Dès le matin je suis patraque. Le repas d’hier ne passe définitivement pas. On se lève tôt pour aller à Potosí, et de mon côté je laisse tomber le petit-déjeuner. Les garçons veulent visiter la mine du Cerro Rico. Je me souviens assez peu du trajet, en plein décalage. Juste de quelques arrêts précipités et d’une piste en sale état.

De nouveau des lamas

De nouveau des lamas

Vaudrait mieux pas que ça tombe

Vaudrait mieux pas que ça tombe

En arrivant en ville je demande un hôtel potable étant donné que je suis déjà certaine de passer la journée au lit. Suivant le guide des Poulets on trouve rapidement un hôtel impeccable. Je m’empresse de me remettre au lit alors qu’il n’est pas midi. Le responsable de l’hôtel m’apporte gentiment un thé de coca pensant que c’est l’altitude qui m’a mise dans cet état. Potosí est la ville la plus haute du monde, à 4070 mètres.  Pendant que je me remets les trois autres vont manger et faire un tour en ville.

Les rues de Potosí

Les rues de Potosí

Résultat mitigé à leur retour en fin d’après-midi. Potosí est sale, polluée et extrêmement bruyante.

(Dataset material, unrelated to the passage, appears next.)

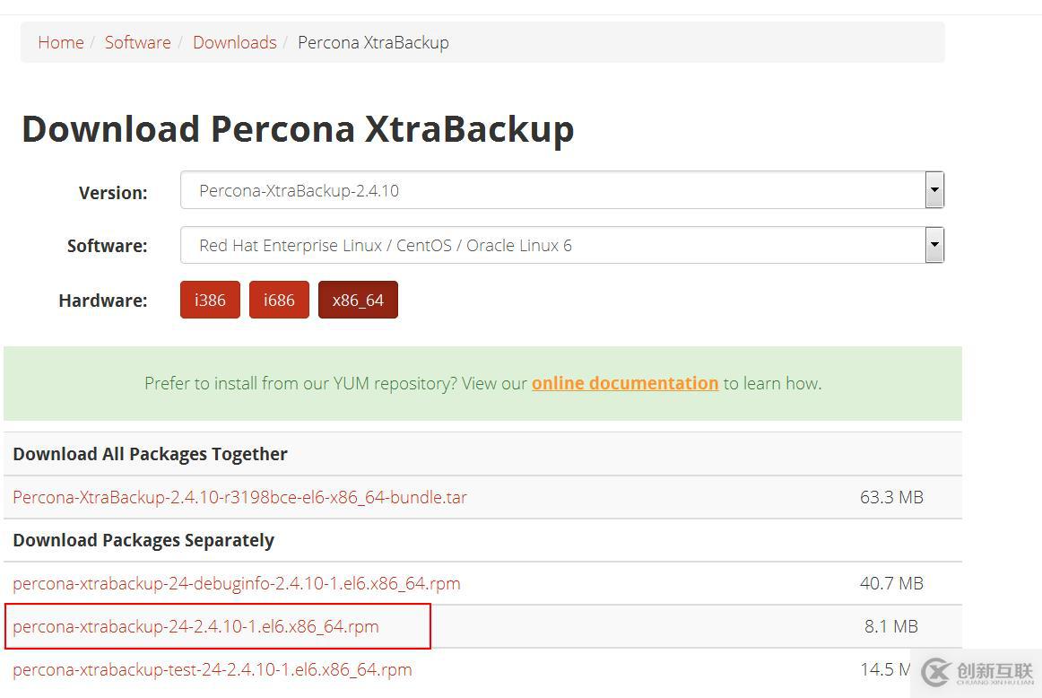Select the i386 hardware button
Image resolution: width=1042 pixels, height=698 pixels.
(x=210, y=300)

Ils ont réservé la visite de la mine pour le lendemain matin et ce soir ils vont au cinéma voir les Pitufos en 3D. Malgré le traitement commencé je n’ai pas le cœur à les accompagner.

Au dessus des voies

Au dessus des voies

Après le film ils repassent me chercher pour aller manger. Un bol de riz fera l’affaire. Dans le restaurant bondé de touristes je me laisse finalement convaincre par une petite soupe de poulet. De retour à l’hôtel et malgré la sieste prolongée je m’endors sans problème.